ネオ騎馬民族説--仁徳王朝と騎馬民族
平成27年4月

1日

仁徳王朝と騎馬民族
「騎馬民族征服王朝説」に対し、古代史学界では否定的な批判が大勢を占め、この学説が受容される兆候はみられません。
然し、私は騎馬民族の日本侵入を江上教授の説より2-3世紀以上遡らせ、かつ騎馬民族の日本渡来を即座に大和国家の統一完了とし、それを大和朝廷・天皇家による国家確立とみないのであれば、必ずしも騎馬民族征服王朝は捨て去るべく学説ともいえないと考えます。
2日 私がそのように騎馬民族征服王朝説に対して修正的肯定意見を持つ最大の理由は、三王朝交替説におれる仁徳王朝の基本的性格が騎馬民族に由来していると考えるからです。

### 保存データ
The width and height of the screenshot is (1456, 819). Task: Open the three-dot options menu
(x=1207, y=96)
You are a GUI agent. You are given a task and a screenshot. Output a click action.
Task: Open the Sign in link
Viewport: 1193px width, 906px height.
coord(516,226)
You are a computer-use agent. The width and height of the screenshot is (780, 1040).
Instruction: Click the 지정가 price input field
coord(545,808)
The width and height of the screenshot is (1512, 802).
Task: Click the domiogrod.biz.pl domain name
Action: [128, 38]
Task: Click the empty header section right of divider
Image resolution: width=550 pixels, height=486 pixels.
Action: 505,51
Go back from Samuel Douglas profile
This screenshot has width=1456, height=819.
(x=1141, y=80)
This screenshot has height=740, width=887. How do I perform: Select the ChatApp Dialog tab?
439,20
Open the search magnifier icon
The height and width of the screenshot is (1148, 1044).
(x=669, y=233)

### 出題 1
本文の「然し、私は騎馬民族の日本侵入」から「来していると考えるからです。」までを、「江上教授」を「江上氏」に変えて書き直してください。
### 出題 2
本文で、筆者は騎馬民族の日本侵入を江上教授の説よりどのくらい前にさかのぼらせていますか。
### 出題 3
本文によると、筆者が騎馬民族征服王朝説に修正的肯定意見を持ついちばん大きな理由は何ですか。

### 解答 1
然し、私は騎馬民族の日本侵入を江上氏の説より2-3世紀以上遡らせ、かつ騎馬民族の日本渡来を即座に大和国家の統一完了とし、それを大和朝廷・天皇家による国家確立とみないのであれば、必ずしも騎馬民族征服王朝は捨て去るべく学説ともいえないと考えます。
2日 私がそのように騎馬民族征服王朝説に対して修正的肯定意見を持つ最大の理由は、三王朝交替説におれる仁徳王朝の基本的性格が騎馬民族に由来していると考えるからです。

### 解答 2
2-3世紀以上です。

### 解答 3
三王朝交替説の仁徳王朝の基本的性格が、騎馬民族に由来していると筆者が考えているからです。